Other Ingredients in Vaccines (and Why They're There)

Once you have the live or killed viruses, or purified antigens, sometimes chemicals need to be added to protect the vaccine or to make it work better. Adjuvants, such as aluminum salts, are a common additive; they help enhance the immune response to some antigens by keeping the antigen in contact with the cells of the immune system for a longer period of time. Vaccines for DTaP/Tdap, meningitis, pneumococcus, and hepatitis B all use aluminum salts as an adjuvant.

Other chemicals may be added as stabilizers, to help keep the vaccine working effectively even in extreme conditions (such as hot temperatures).
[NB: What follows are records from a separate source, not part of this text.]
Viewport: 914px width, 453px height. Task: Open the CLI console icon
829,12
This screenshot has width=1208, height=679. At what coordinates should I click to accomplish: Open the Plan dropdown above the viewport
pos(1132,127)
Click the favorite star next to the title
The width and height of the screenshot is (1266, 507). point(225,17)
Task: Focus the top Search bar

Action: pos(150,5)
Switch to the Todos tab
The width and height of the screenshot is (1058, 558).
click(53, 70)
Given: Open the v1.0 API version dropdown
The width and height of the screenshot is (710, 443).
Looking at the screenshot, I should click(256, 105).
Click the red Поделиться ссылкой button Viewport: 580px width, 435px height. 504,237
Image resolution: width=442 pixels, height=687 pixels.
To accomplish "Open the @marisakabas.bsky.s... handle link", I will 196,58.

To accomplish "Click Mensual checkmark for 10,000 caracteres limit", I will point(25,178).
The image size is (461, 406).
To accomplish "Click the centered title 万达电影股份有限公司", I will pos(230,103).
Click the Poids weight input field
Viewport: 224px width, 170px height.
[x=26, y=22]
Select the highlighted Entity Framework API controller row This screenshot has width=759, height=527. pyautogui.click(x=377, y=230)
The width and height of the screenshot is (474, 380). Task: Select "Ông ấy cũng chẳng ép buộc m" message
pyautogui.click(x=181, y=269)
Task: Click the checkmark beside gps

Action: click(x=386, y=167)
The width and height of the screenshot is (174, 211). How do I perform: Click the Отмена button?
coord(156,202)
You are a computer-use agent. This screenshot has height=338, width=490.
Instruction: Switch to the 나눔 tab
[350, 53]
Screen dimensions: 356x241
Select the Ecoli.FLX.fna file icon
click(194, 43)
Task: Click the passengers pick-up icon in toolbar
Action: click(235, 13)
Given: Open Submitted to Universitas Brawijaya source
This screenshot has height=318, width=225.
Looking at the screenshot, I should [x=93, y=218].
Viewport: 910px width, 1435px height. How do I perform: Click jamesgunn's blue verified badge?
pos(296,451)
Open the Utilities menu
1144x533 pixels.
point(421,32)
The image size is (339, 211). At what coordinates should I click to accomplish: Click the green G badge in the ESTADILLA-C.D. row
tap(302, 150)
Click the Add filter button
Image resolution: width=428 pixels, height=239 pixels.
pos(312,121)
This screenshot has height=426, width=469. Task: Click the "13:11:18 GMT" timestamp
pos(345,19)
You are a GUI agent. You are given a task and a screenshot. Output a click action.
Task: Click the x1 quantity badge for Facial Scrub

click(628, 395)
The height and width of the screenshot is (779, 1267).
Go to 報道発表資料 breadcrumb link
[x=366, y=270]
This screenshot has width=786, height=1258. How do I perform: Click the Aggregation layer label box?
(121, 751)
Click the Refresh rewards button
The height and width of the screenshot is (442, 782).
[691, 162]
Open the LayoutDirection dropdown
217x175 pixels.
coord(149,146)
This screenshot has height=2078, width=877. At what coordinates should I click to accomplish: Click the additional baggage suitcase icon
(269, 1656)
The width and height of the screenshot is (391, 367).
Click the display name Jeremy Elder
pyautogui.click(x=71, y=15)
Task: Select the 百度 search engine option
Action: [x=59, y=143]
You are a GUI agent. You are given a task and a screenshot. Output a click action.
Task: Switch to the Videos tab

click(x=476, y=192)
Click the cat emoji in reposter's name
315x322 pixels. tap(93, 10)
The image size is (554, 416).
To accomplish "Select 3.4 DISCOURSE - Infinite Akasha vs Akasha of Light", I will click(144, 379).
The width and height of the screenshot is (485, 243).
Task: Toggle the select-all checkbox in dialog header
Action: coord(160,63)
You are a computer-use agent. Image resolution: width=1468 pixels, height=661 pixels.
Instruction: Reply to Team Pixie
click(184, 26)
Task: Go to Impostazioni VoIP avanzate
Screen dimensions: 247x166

Stabilizers can include sugars or monosodium glutamate (MSG). Preservatives can be added to prevent microbial growth in the finished product.

For many years, the most common preservative was a compound called thimerosal, which is 50 percent ethylmercury by weight. Ethylmercury doesn't stick around; your body quickly eliminates it via the gut and feces. (This is different from methylmercury, which accumulates in fish and can, at high doses, cause long-lasting damage in humans.) In 2001, thimerosal was removed from the vaccines given in childhood due to consumer concerns, but many studies have demonstrated its safety.

Finally, the vaccine is divided into vials for shipping to physicians, hospitals, public health departments, and some pharmacies. These can be single-dose or multi-dose vials, which can be used for multiple patients as long as they're prepared and stored away from patient treatment areas. Preservatives are important for multi-dose vials: bacteria and fungi are very opportunistic, and multiple uses increase the potential for contamination of the vaccine. This is why thimerosal is still used in some multi-dose influenza vaccines.

Though some of the vaccine ingredients sound worrisome, most of these chemicals are removed during multiple purification steps, and those that remain (such as adjuvants) are necessary for the vaccine's effectiveness, are present in very low levels, and have an excellent track record of safety.